O Estado de São Paulo
Que vantagem pode ter uma empresa que vende determinada participação numa refinaria de petróleo por menos de US$ 500 milhões e, alguns anos mais tarde, a recompra por US$ 850 milhões? Nesse período, a capacidade de produção da refinaria aumentou 46%. Mas o preço da recompra é pelo menos 70% maior do que o da venda. Este é um dos aspectos intrigantes da recompra, pela Petrobrás, dos 30% que a espanhola Repsol detinha na Refinaria Alberto Pasqualini (Refap), instalada no município gaúcho de Canoas.
Do ponto de vista societário, a saída do grupo espanhol parece conveniente para as duas partes. Há cerca de dois anos, a Petrobrás e a Repsol viviam uma situação de desconforto na Refap. Apesar das fortes oscilações da cotação do petróleo, os preços dos combustíveis no mercado interno permaneceram praticamente inalterados, por decisão do sócio principal da refinaria - a Petrobrás -, o que incomodava a Repsol. A empresa espanhola, em contrapartida, vinha criando obstáculos aos investimento na expansão da Refap, especialmente no programa de grande interesse da Petrobrás, de retirada do enxofre do óleo diesel ali produzido, para atender às exigências da legislação ambiental.
Do ponto de vista financeiro, porém, os números conhecidos mostram nítida desvantagem para o sócio brasileiro na operação. A participação privada na Refinaria Alberto Pasqualini a partir da janeiro de 2001, que levou à constituição de uma nova empresa, a Alberto Pasqualini Refap S. A., resultou de uma troca de ativos entre os dois sócios. A empresa brasileira cedeu participação em contratos de concessão de áreas de exploração de petróleo e 30% na Refap e, em troca, recebeu uma rede de postos de combustíveis na Argentina.
Em relatório publicado em 2002, a Petrobrás revelou que, nessa troca, a Repsol pagou US$ 500 milhões pela participação na Refap e por 10% no Campo de Albacora Leste, na Bacia de Campos.

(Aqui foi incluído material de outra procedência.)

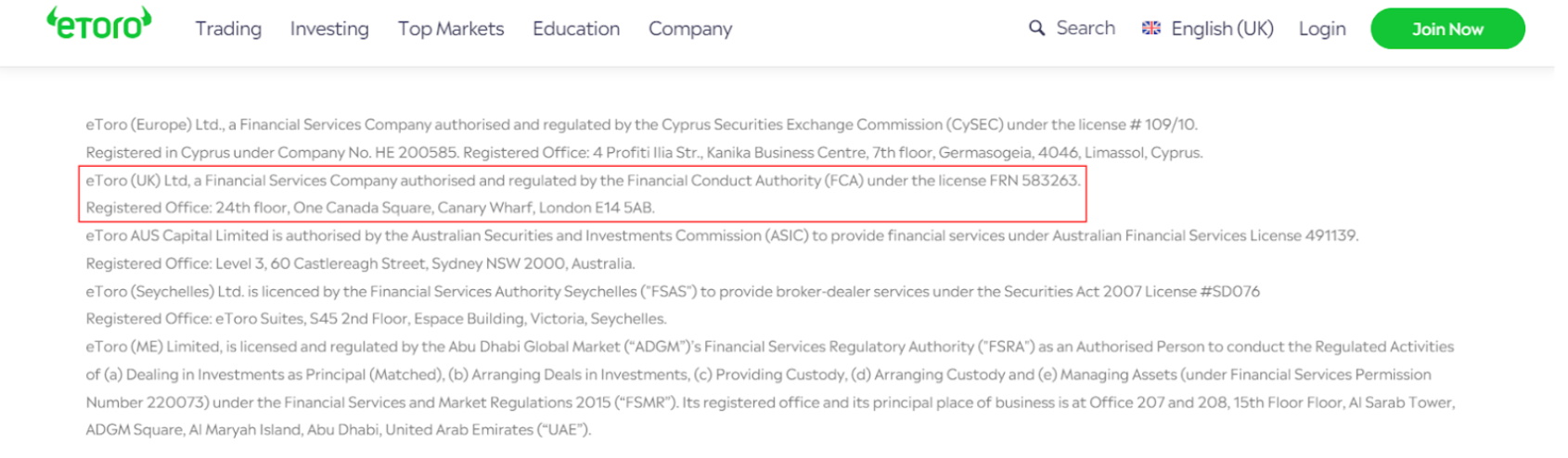Screen dimensions: 1568x458
Task: Open the Top Markets menu
Action: 451,29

Agora, em comunicado enviado à Bolsa de Valores de São Paulo, a Petrobrás informou que, pela recompra, pagará US$ 350 milhões à Repsol e absorverá US$ 500 milhões de dívida da antiga sócia, totalizando os US$ 850 milhões da operação. Mas a operação não envolve a devolução da participação da Repsol no Campo de Albacora. Ou seja, na realidade, a Petrobrás está pagando um ágio superior a 70% na recompra.

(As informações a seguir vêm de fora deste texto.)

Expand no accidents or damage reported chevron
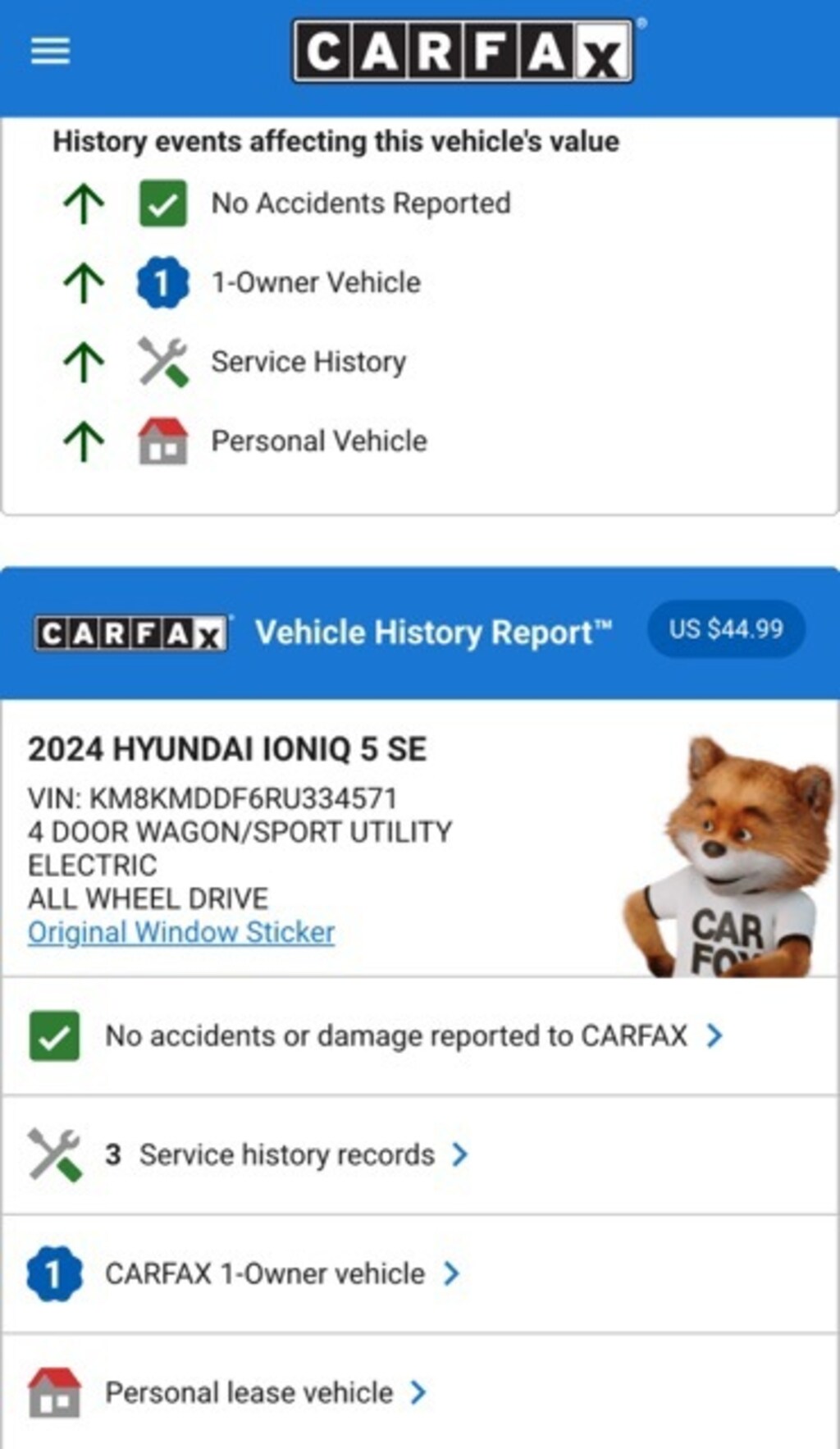The image size is (840, 1449). click(x=714, y=1035)
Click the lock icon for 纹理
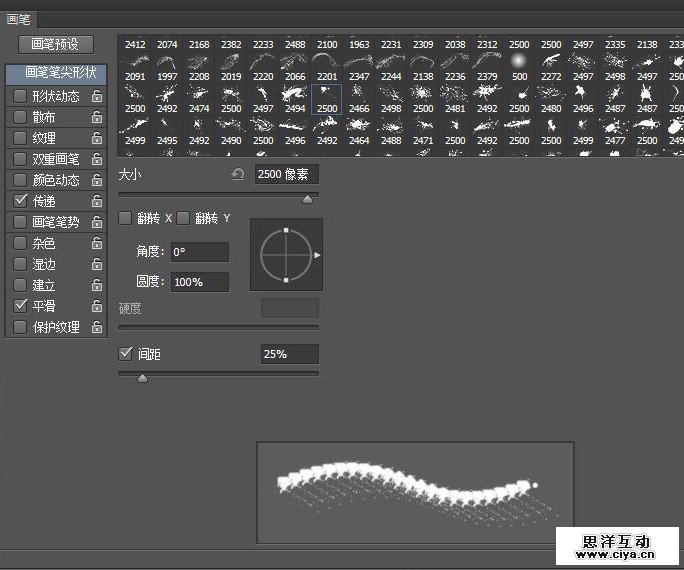The height and width of the screenshot is (570, 684). [x=97, y=138]
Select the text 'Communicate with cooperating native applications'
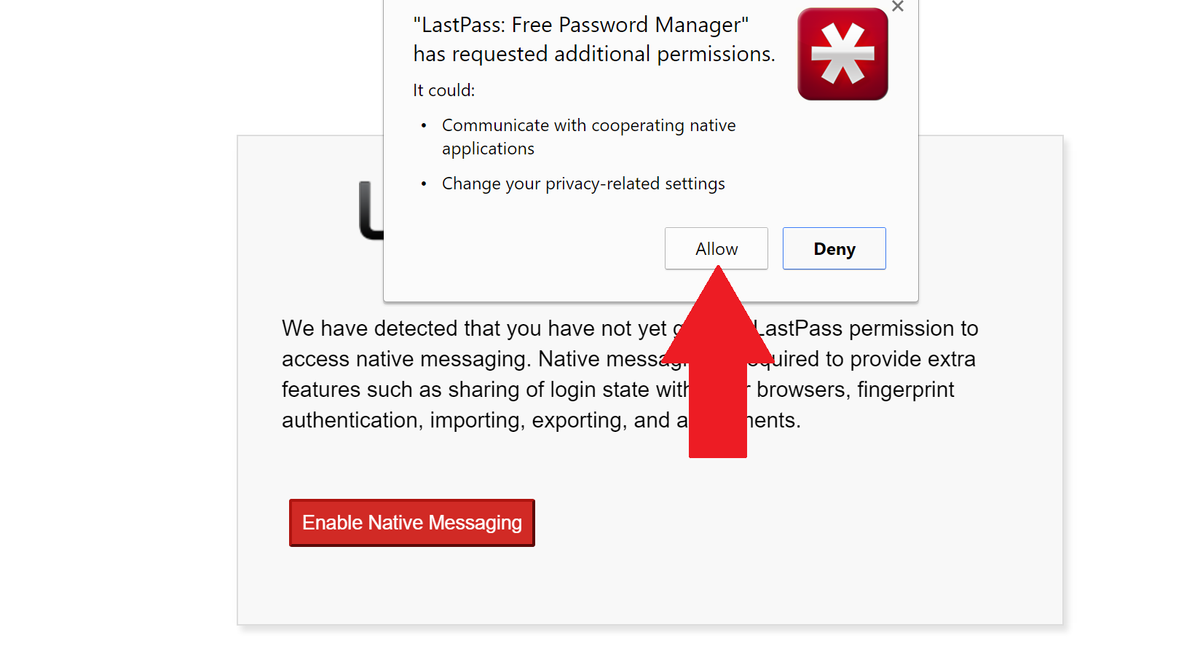 [588, 125]
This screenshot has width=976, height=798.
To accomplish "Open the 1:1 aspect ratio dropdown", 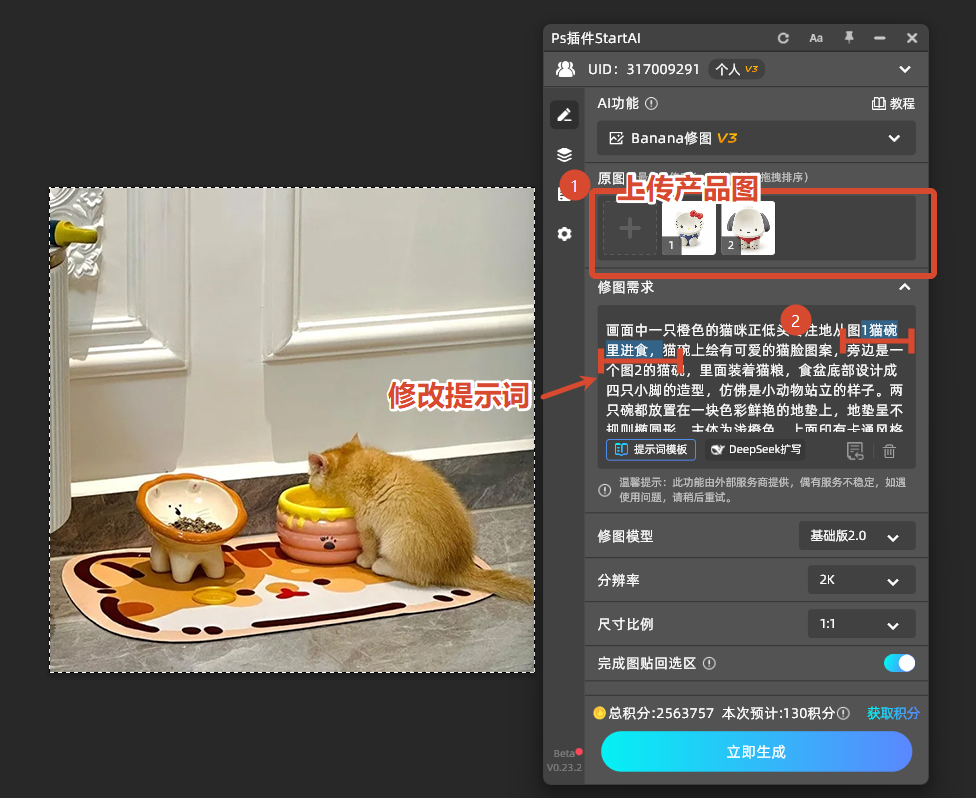I will (x=861, y=623).
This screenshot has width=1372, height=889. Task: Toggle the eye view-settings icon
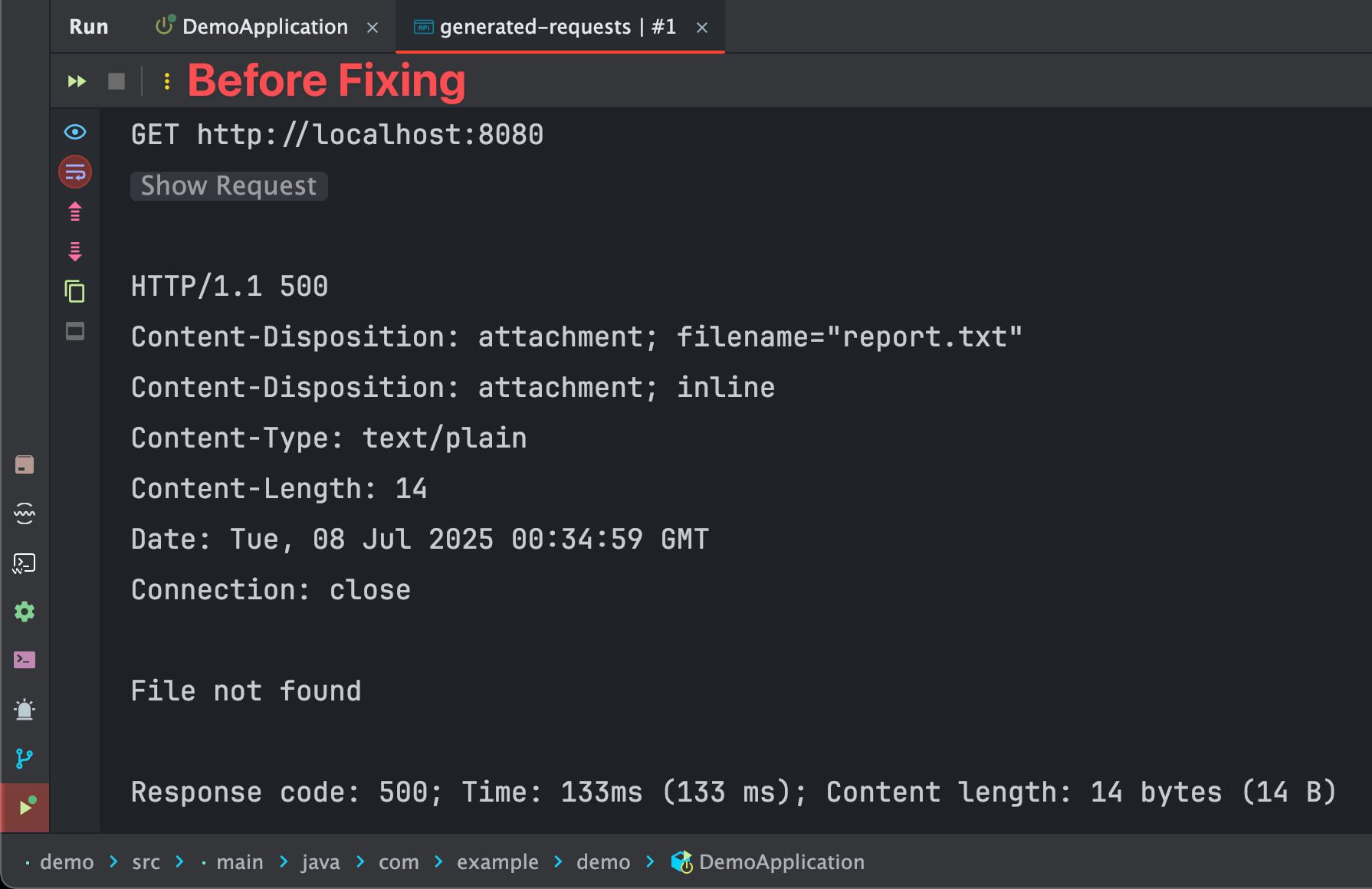[75, 132]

Mesmo se levado em conta o aumento da capacidade da Refap, que passou de 130 mil para 190 mil barris diários, o negócio continua desvantajoso para o comprador. Considerados os valores pagos pela Petrobrás, a Refap vale US$ 2,84 bilhões. Assim, cada barril refinado por dia corresponde a um investimento de US$ 14.927, bem mais do que a média dos negócios realizados no mundo nos últimos dois anos, de US$ 4.700 por barril.
Estranhamente, a conclusão da recompra foi informada pela Petrobrás primeiro para um grupo de políticos gaúchos que haviam formado uma frente parlamentar pela retomada do controle pleno da Refap pela estatal. Esse grupo divulgou a informação imediatamente. Só no dia seguinte a empresa enviou comunicado formal à Bovespa, como exigem as normas que regem as relações entre uma companhia com ações negociadas em bolsa, como é o caso da Petrobrás, e os investidores em geral.
Nenhum desses números e fatos, que tornam a recompra de 30% da Refap um negócio intrigante, preocupa um grupo de brasileiros que, nos últimos meses, com o apoio de políticos gaúchos - liderados pelo deputado estadual petista Raul Pont -, vinha exigindo a saída do grupo privado da refinaria. São os dirigentes da Federação Única dos Petroleiros (FUP), ligada à CUT.
Em nota, a FUP considerou a retomada do controle total da Refap pela Petrobrás uma "vitória dos petroleiros para o Brasil". Para eles certamente é, pois sabem do poder de pressão por melhores salários e por mais vantagens que podem exercer sobre a direção da estatal, o que não era possível fazer com a presença de um sócio privado. Mas o Brasil nada ganha com isso.